London retailers see sales growth
21/07/08 | 00:00
Retail sales grew by almost 9% during June, indicating that London consumers are feeling less of a squeeze than the rest of the country, the Retail Sales Monitor by the British Retail Consortium (BCI) and financial services company KPMG said today.
The BRC said one of the factors influencing the figure could be high fuel prices, which have ‘discouraged out-of town shopping trips’. Clearance sales and price cutting have also added to the rise, they said.
The growth was significantly higher than in the rest of the country, where sales declined by 0.4%.
The highest sellers were food, clothing and footwear, which benefitted from continued discounting. However, with the housing market hit by falling sales and a squeeze on household budgets, furniture and homewares retailers were less lucky.

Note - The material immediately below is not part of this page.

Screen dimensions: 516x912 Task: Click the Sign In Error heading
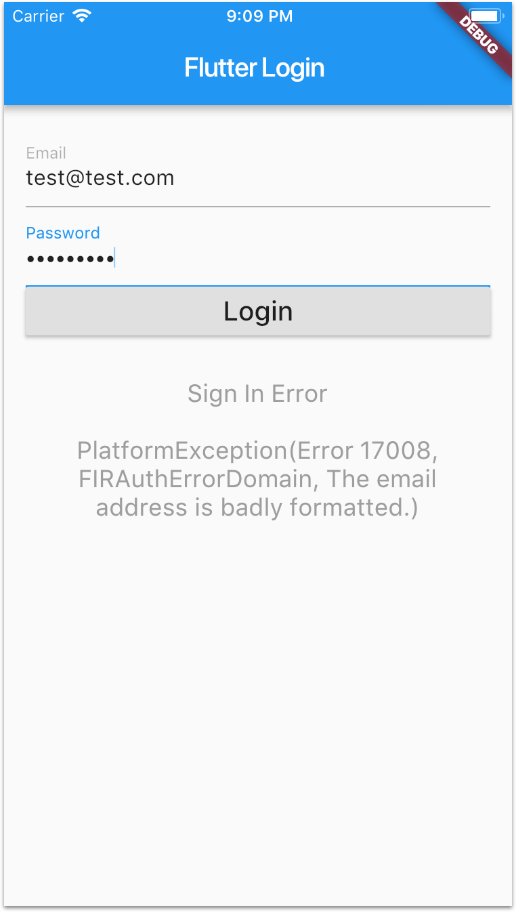click(257, 394)
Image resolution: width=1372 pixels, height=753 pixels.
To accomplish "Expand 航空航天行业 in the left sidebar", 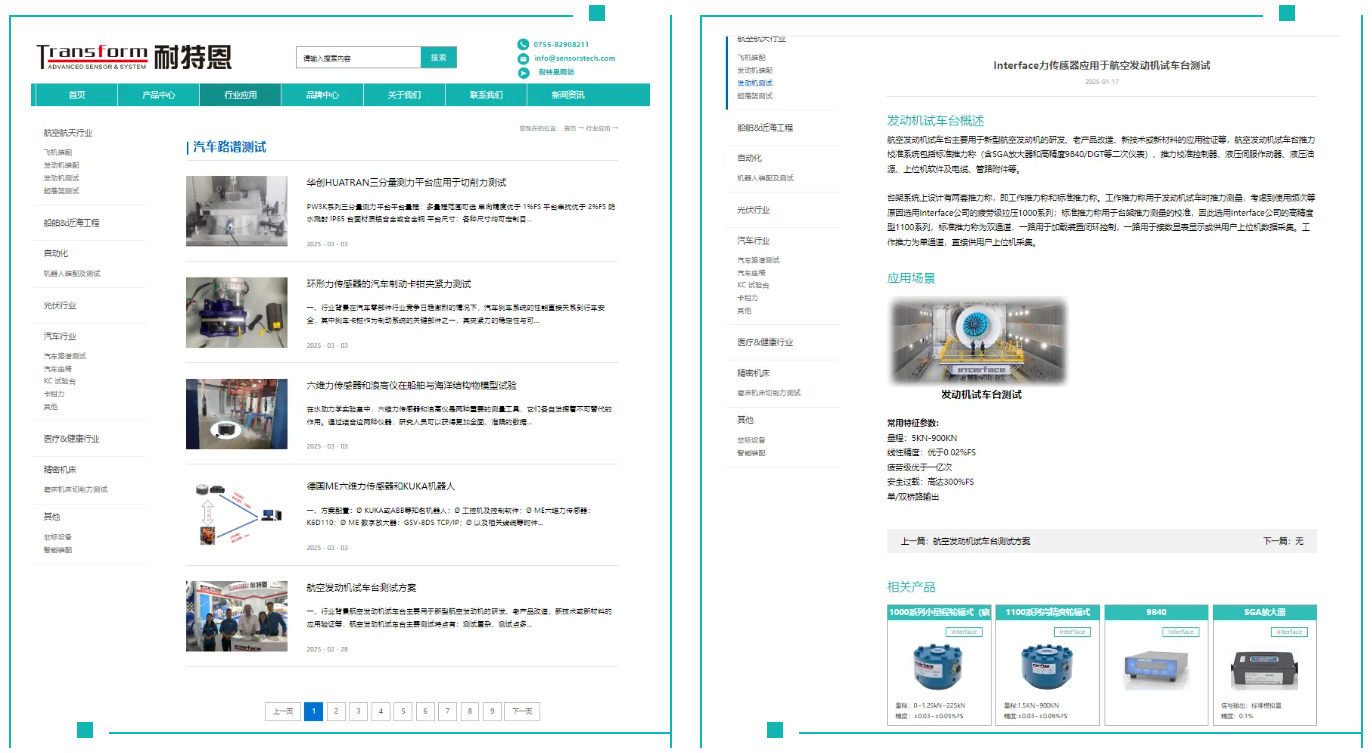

BRC director general Stephen Robertson said the mood among central London customers is ‘clearly different from the rest of the UK’.
“Londoners’ higher average incomes, spending by overseas visitors and the rising costs of driving to shopping centres further afield have pushed up shopper numbers and spending,” he said.

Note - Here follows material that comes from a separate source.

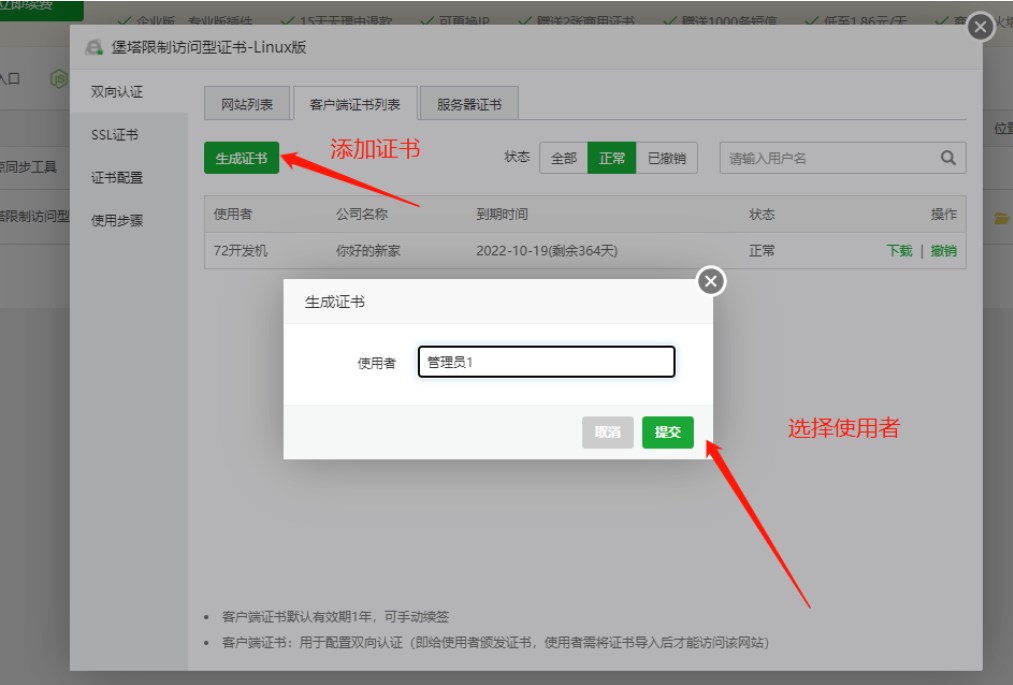Open the 双向认证 sidebar section
Screen dimensions: 1013x685
coord(117,92)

“Much of that is being driven by early sales and the most widespread price cutting in recent history but the contrast with the rest of the UK, which has experienced negative like-for-like growth in three of the last four months, is stark.”
Helen Dickinson, head of retail at financial at KPMG added: “Central London has once again outperformed the UK. However, the sales increase over a year ago has been driven by outperformance by certain businesses in the capital - some of the department stores in particular - and should not be seen as representative of greater London as a whole.
“Those that have done well have bought forward their summer sale activity in order to drive footfall and increase sales.”